#### [WHAT NEEDS TO BE DONE]
Retype the records that come next, word for word.

= Beginning of Section =

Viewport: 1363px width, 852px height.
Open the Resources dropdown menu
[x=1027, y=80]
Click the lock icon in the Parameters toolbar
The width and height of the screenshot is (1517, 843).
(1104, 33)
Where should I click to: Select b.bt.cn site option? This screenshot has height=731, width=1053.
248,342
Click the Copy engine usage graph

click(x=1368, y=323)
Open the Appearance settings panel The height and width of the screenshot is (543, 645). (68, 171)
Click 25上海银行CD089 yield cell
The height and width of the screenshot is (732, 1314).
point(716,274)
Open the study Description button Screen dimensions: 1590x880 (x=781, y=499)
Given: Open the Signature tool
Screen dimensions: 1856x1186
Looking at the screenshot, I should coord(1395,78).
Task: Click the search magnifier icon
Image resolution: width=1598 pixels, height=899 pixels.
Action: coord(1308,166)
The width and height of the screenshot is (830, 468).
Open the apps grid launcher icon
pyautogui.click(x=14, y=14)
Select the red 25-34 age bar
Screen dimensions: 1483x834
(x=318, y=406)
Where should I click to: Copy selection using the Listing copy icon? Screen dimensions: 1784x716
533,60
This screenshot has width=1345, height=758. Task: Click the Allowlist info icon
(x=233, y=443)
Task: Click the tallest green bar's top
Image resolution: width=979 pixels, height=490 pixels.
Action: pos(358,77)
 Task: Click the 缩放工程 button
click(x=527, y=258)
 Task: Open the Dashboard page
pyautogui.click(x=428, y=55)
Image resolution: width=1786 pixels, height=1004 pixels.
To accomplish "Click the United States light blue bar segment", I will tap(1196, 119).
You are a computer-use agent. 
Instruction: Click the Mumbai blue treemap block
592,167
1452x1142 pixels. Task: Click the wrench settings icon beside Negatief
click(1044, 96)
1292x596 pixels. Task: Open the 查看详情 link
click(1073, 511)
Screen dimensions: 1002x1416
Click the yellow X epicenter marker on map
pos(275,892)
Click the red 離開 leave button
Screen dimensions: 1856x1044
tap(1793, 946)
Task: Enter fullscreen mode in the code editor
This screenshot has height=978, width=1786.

= End of Section =

#### [EXERCISE RESPONSE]
Viewport: 1363px width, 852px height.
Open the Resources dropdown menu
[x=1027, y=80]
Click the lock icon in the Parameters toolbar
The width and height of the screenshot is (1517, 843).
(1104, 33)
Where should I click to: Select b.bt.cn site option? This screenshot has height=731, width=1053.
248,342
Click the Copy engine usage graph

click(x=1368, y=323)
Open the Appearance settings panel The height and width of the screenshot is (543, 645). (68, 171)
Click 25上海银行CD089 yield cell
The height and width of the screenshot is (732, 1314).
point(716,274)
Open the study Description button Screen dimensions: 1590x880 (x=781, y=499)
Given: Open the Signature tool
Screen dimensions: 1856x1186
Looking at the screenshot, I should coord(1395,78).
Task: Click the search magnifier icon
Image resolution: width=1598 pixels, height=899 pixels.
Action: coord(1308,166)
The width and height of the screenshot is (830, 468).
Open the apps grid launcher icon
pyautogui.click(x=14, y=14)
Select the red 25-34 age bar
Screen dimensions: 1483x834
(x=318, y=406)
Where should I click to: Copy selection using the Listing copy icon? Screen dimensions: 1784x716
533,60
This screenshot has width=1345, height=758. Task: Click the Allowlist info icon
(x=233, y=443)
Task: Click the tallest green bar's top
Image resolution: width=979 pixels, height=490 pixels.
Action: pos(358,77)
 Task: Click the 缩放工程 button
click(x=527, y=258)
 Task: Open the Dashboard page
pyautogui.click(x=428, y=55)
Image resolution: width=1786 pixels, height=1004 pixels.
To accomplish "Click the United States light blue bar segment", I will tap(1196, 119).
You are a computer-use agent. 
Instruction: Click the Mumbai blue treemap block
592,167
1452x1142 pixels. Task: Click the wrench settings icon beside Negatief
click(1044, 96)
1292x596 pixels. Task: Open the 查看详情 link
click(1073, 511)
Screen dimensions: 1002x1416
Click the yellow X epicenter marker on map
pos(275,892)
Click the red 離開 leave button
Screen dimensions: 1856x1044
tap(1793, 946)
Task: Enter fullscreen mode in the code editor
This screenshot has height=978, width=1786.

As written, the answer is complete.